The global burden was estimated at $1.3 trillion in 2015. Researchers at the University of Göttingen used epidemiological and demographic data in addition to GDP forecasts from 180 countries to predict the increase in costs from 2015-2030. They imagined three scenarios:
- Diabetes prevalence and mortality increase only as the global population ages and moves into cities (the “baseline” scenario).
- Diabetes prevalence and mortality increase at the same rate as in the past (the “past trends” scenario).
- Diabetes prevalence and mortality achieve global targets set forth by the United Nations Sustainable Development Goals (SDG) and World Health Organization (WHO) Global Action Plan (the “target” scenario).
In the baseline scenario, the researchers predict that diabetes will cost $2.2 trillion. They anticipate $2.1 trillion in the target scenario and $2.5 trillion in the past trends scenario — this means that these costs will likely account for 1.8-2.2% of global GDP in 2030. The researchers predicted that costs would still increase by about $1 trillion if global goals are met in the target scenario.
The global targets set forth by the UN and WHO are lofty. They include:
- Achieve universal health coverage, including financial risk protection, access to quality healthcare services, and access to safe, effective, quality, and affordable essential medicines and vaccines for all.
- Reduce the relative risk of premature mortality from diabetes by 25%.
- Achieve a 10% relative reduction in the prevalence of insufficient physical activity.
- Halt the rise in obesity and diabetes rates.

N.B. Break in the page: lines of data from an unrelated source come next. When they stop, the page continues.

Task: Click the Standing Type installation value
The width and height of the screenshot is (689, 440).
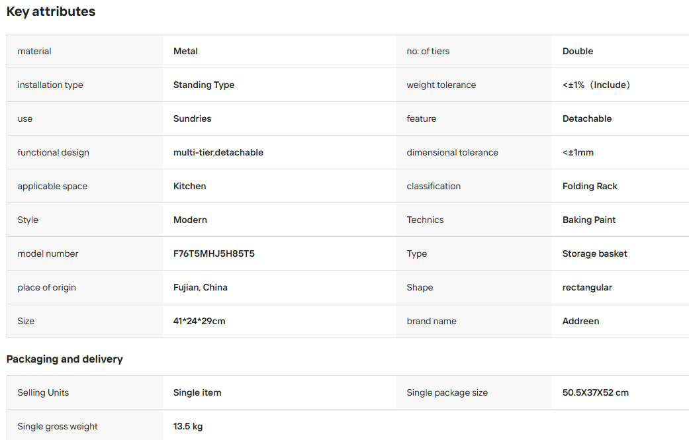Action: tap(204, 85)
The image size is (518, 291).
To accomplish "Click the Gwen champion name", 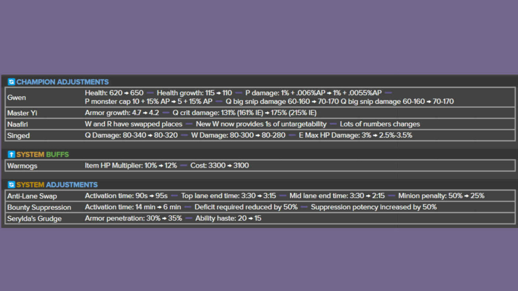I will pos(17,97).
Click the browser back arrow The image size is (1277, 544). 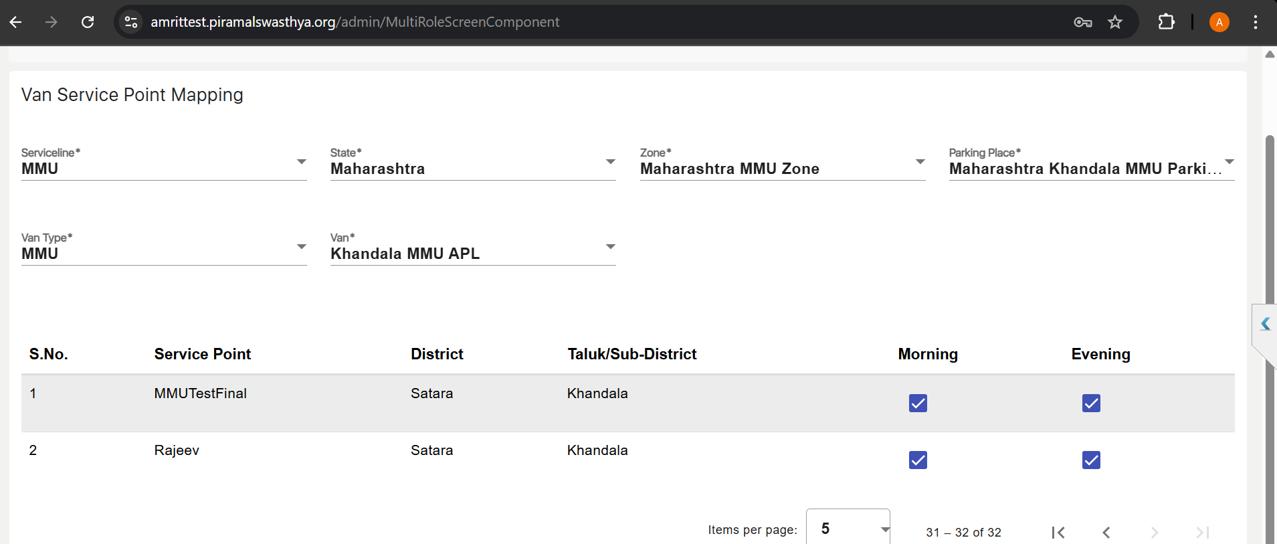coord(16,22)
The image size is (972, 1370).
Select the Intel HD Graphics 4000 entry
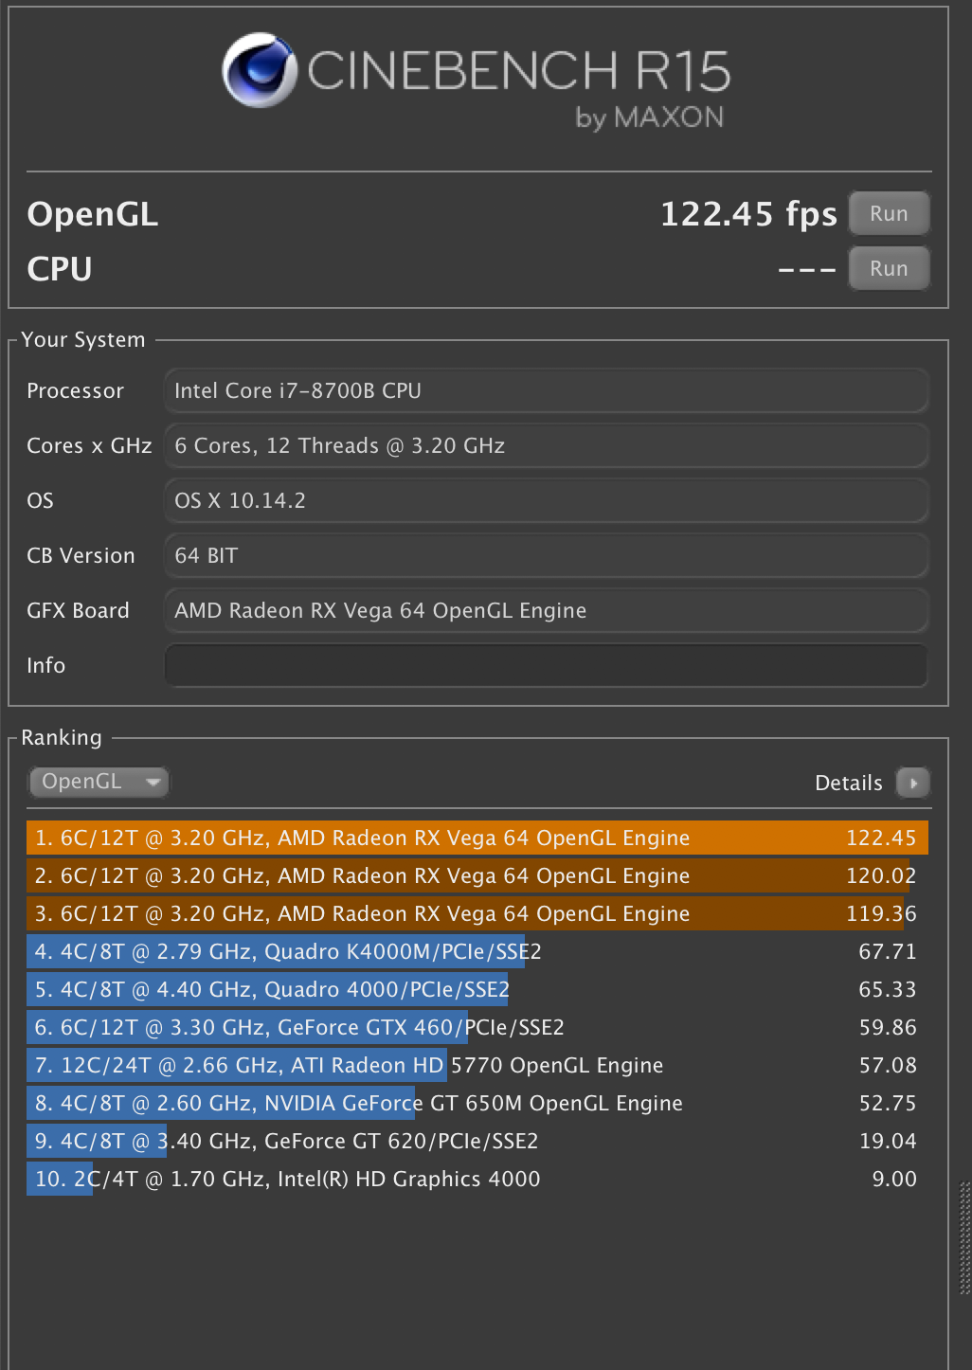476,1179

Though we commend the UN and WHO for producing such admirable goals, we are not confident that their target scenario is realistic. However, the projections for this scenario are telling — even with significant changes to health policy and behaviors, our diabetes-related spending will still reach astronomical levels. This estimation should only encourage us to take greater action to stem this crisis.